Measurement and control of a superconducting quantum processor with a fully-integrated radio-frequency system on a chip

  1. Mats O. Tholén,
  2. Riccardo Borgani,
  3. Giuseppe Ruggero Di Carlo,
  4. Andreas Bengtsson,
  5. Christian Križan,
  6. Marina Kudra,
  7. Giovanna Tancredi,
  8. Jonas Bylander,
  9. Per Delsing,
  10. Simone Gasparinetti,
  11. and David B. Haviland
We describe a digital microwave platform called Presto, designed for measurement and control of multiple quantum bits (qubits) and based on the third-generation radio-frequency system
on a chip. Presto uses direct digital synthesis to create signals up to 9 GHz on 16 synchronous output ports, while synchronously analyzing response on 16 input ports. Presto has 16 DC-bias outputs, 4 inputs and 4 outputs for digital triggers or markers, and two continuous-wave outputs for synthesizing frequencies up to 15 GHz. Scaling to a large number of qubits is enabled through deterministic synchronization of multiple Presto units.

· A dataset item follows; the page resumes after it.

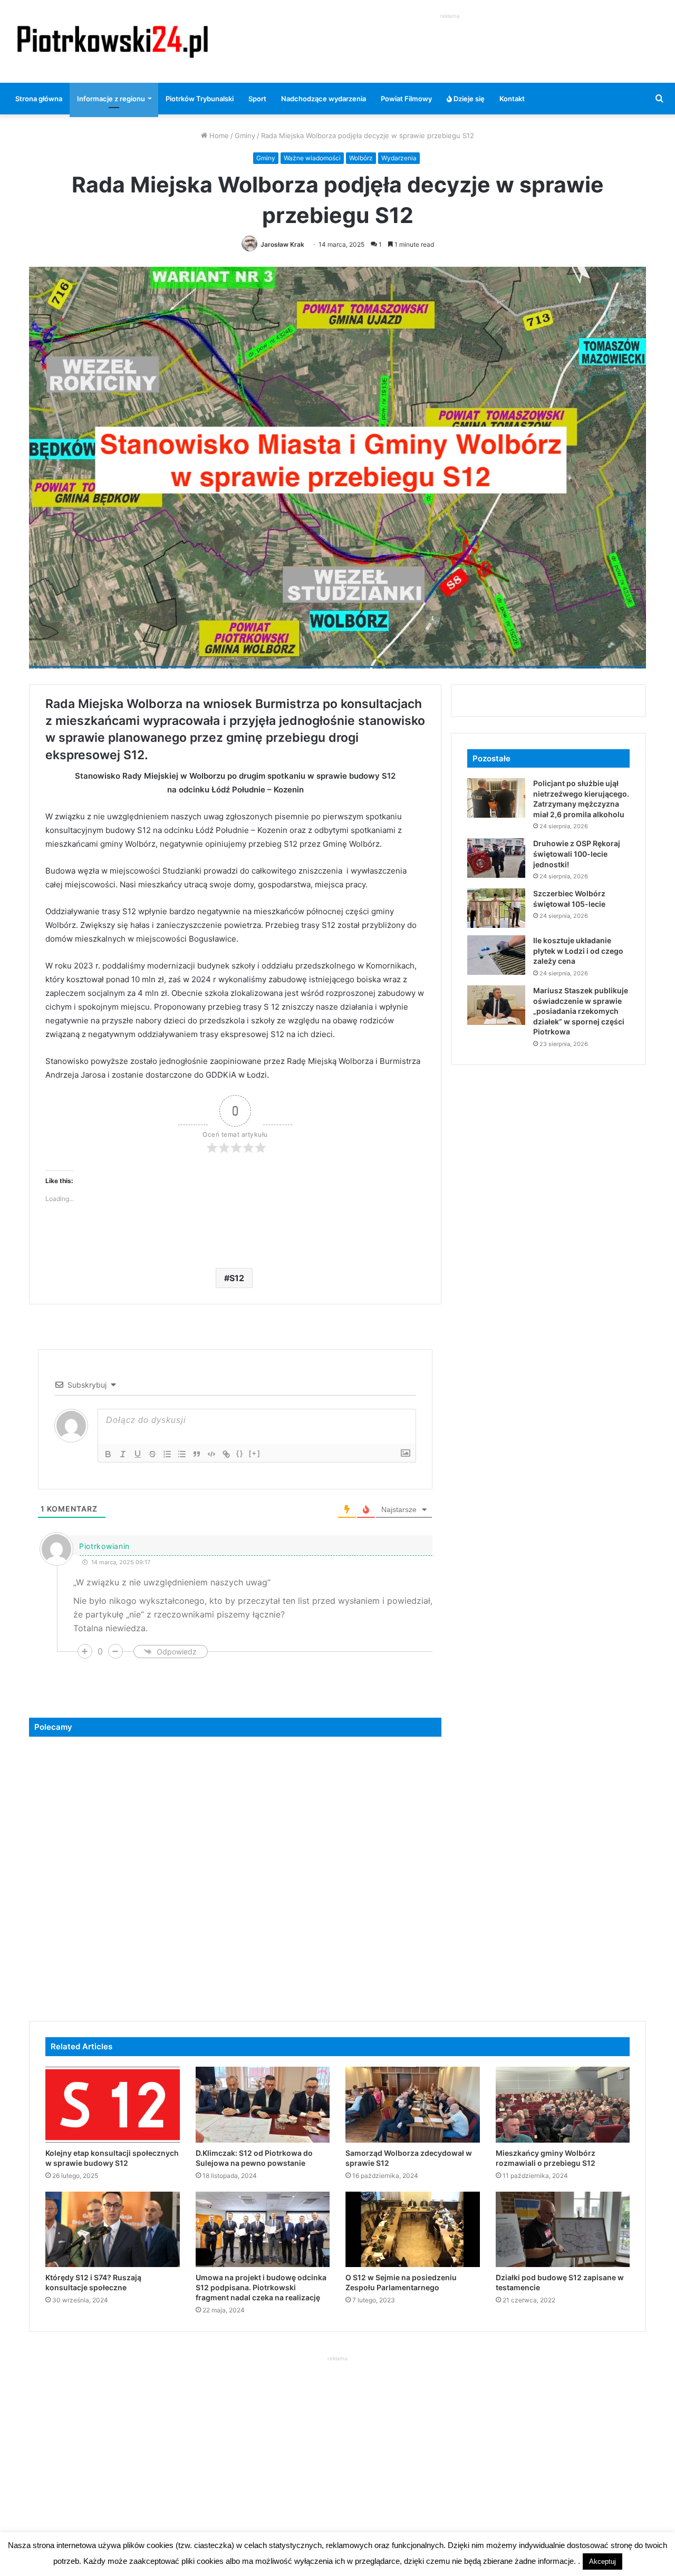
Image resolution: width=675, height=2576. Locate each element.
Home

A Python application programming interface configures a firmware for synthesis and analysis of pulses, coordinated by an event sequencer. The analysis integrates template matching (matched filtering) and low-latency (184 – 254 ns) feedback to enable a wide range of multi-qubit experiments. We demonstrate Presto’s capabilities with experiments on a sample consisting of two superconducting qubits connected via a flux-tunable coupler. We show single-shot readout and active reset of a single qubit; randomized benchmarking of single-qubit gates showing 99.972% fidelity, limited by the coherence time of the qubit; and calibration of a two-qubit iSWAP gate.